═════ Text provided

Lauren Glass

@laurenjglass9

Fundamental Python Data Science Libraries: A Cheatsheet (Part 4/4)

August 19th 2018

If you are a developer and want to integrate data manipulation or science into your product or starting your journey in data science, here are the Python libraries you need to know.

  1. NumPy
  2. Pandas
  3. Matplotlib
  4. Scikit-Learn

The goal of this series is to provide introductions, highlights, and demonstrations of how to use the must-have libraries so you can pick what to explore more in depth.

Scikit-Learn

Scikit-Learn is built on top of NumPy, SciPy, and matplotlib. It contains an extensive collection of ready-to-use Machine Learning algorithms. All the algorithms are well documented and easy to use for all experience levels.

Focus of the Library

This library contains many powerful algorithms, each are their own objects with certain parameters and methods.

Installation

Open a command line and type in

pip install scikit-learn
Windows: in the past I have found installing NumPy & other scientific packages to be a headache, so I encourage all you Windows users to download Anaconda’s distribution of Python which already comes with all the mathematical and scientific libraries installed.

══════════
═════ Entries provided

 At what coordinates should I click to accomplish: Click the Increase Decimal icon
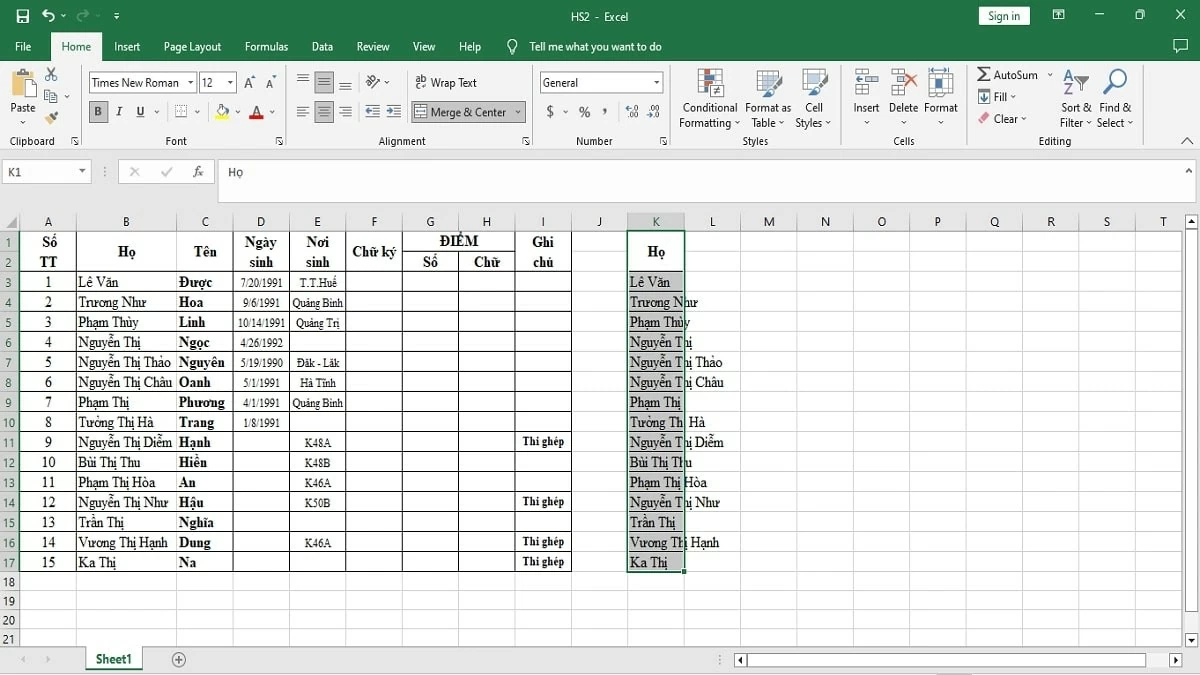[x=631, y=112]
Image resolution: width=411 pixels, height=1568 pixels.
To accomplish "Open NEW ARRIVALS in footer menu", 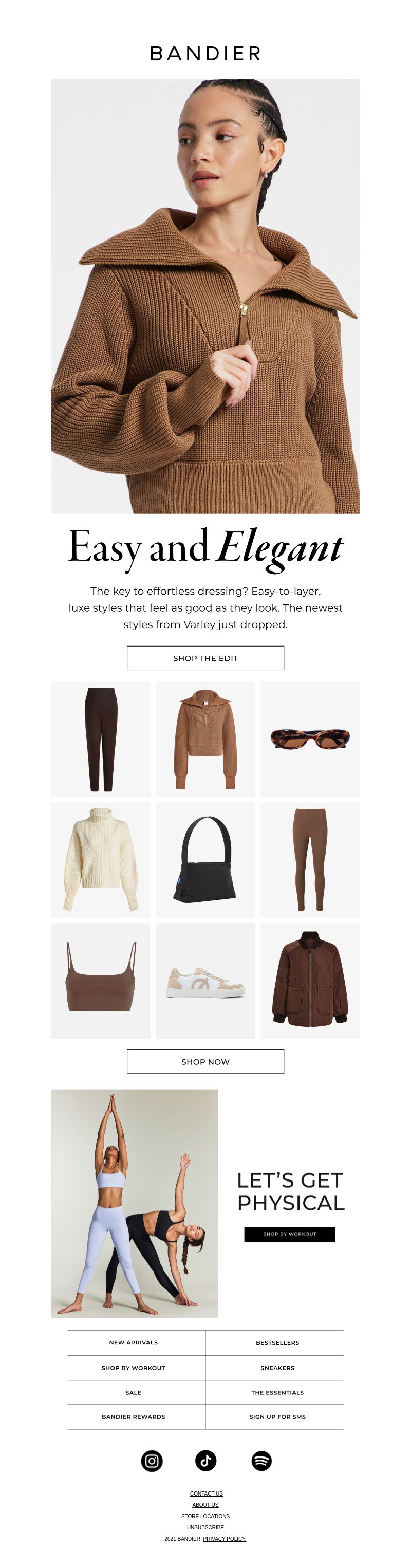I will point(134,1342).
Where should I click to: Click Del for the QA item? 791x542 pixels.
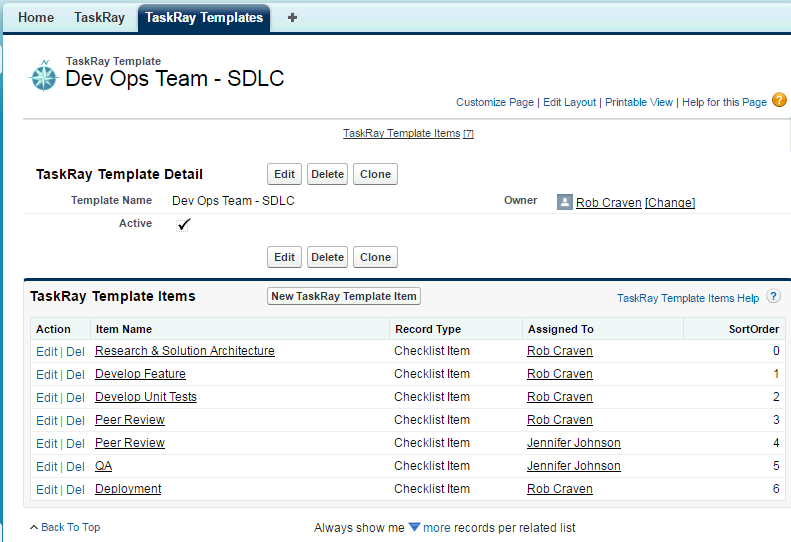[75, 467]
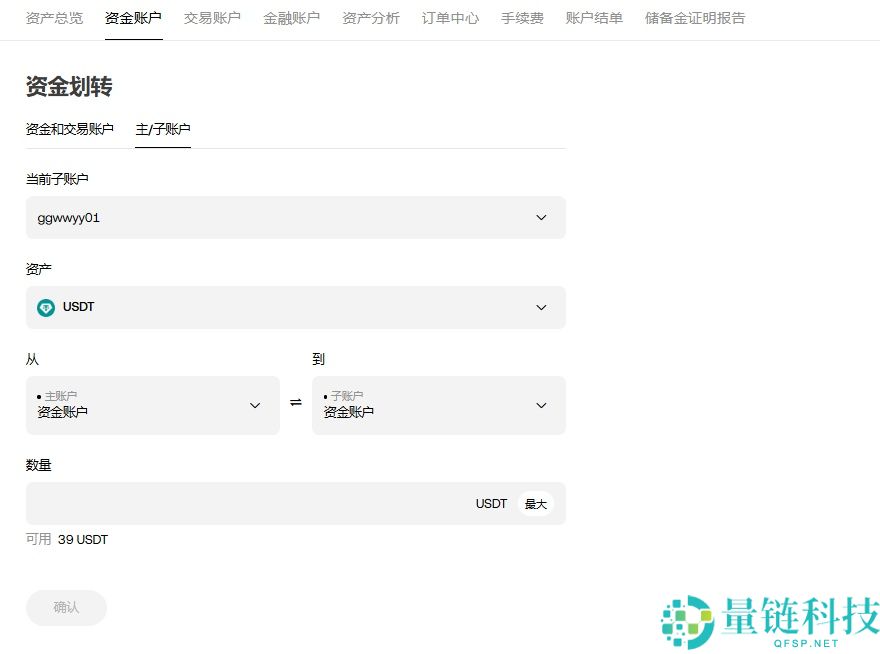This screenshot has height=654, width=880.
Task: Expand the current sub-account dropdown showing ggwwyy01
Action: click(x=295, y=217)
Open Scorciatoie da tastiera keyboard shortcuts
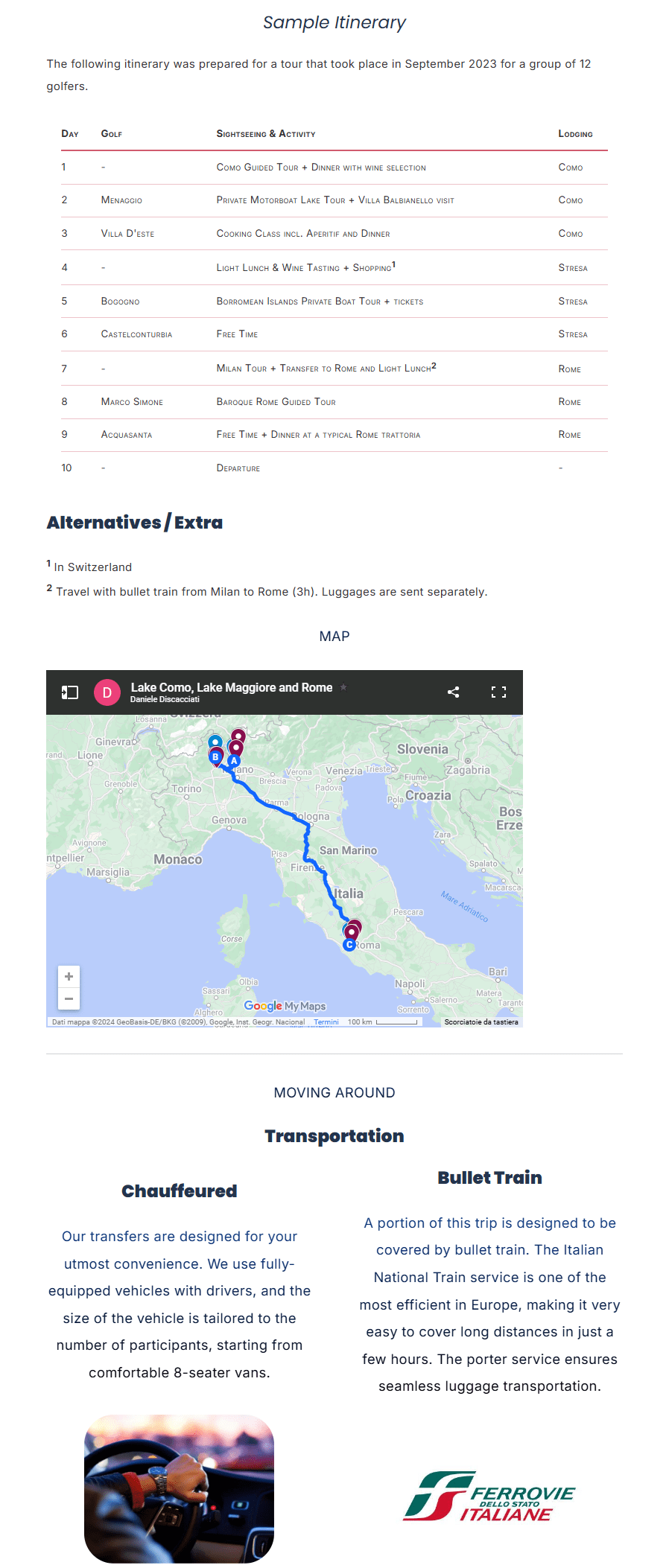The image size is (669, 1568). click(481, 1022)
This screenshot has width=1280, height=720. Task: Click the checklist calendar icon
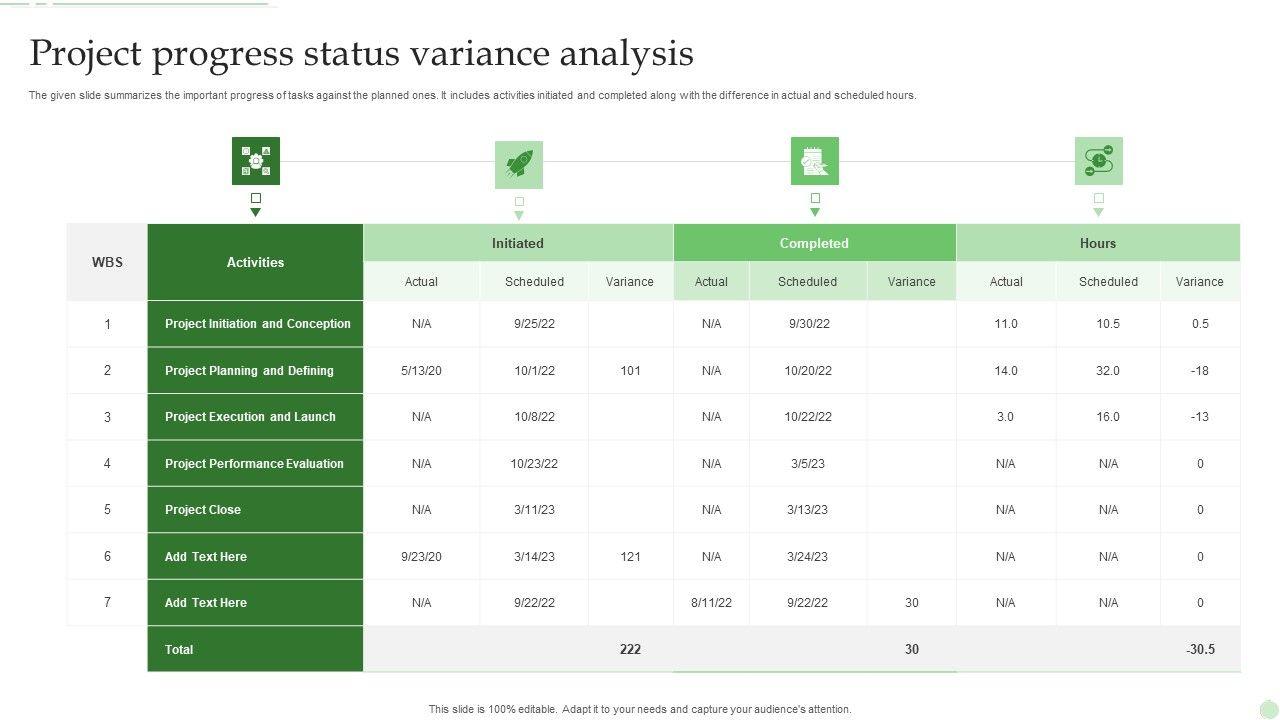click(815, 161)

══════════

> Your tasks
A) Transcribe everything in the Scikit-Learn cheatsheet above from "Open a command" down to "scientific libraries installed.".
B) Summarize the Scikit-Learn cheatsheet in two sentences.
C) According to the Scikit-Learn cheatsheet, which three libraries is Scikit-Learn built on?

> Exercise responses
A)
Open a command line and type in

pip install scikit-learn
Windows: in the past I have found installing NumPy & other scientific packages to be a headache, so I encourage all you Windows users to download Anaconda’s distribution of Python which already comes with all the mathematical and scientific libraries installed.

B) Scikit-Learn is built on NumPy, SciPy, and matplotlib and offers an extensive collection of ready-to-use, well-documented Machine Learning algorithms, each an object with its own parameters and methods. It installs with "pip install scikit-learn," and Windows users are encouraged to download Anaconda's distribution of Python, which already includes the mathematical and scientific libraries.

C) NumPy, SciPy, and matplotlib.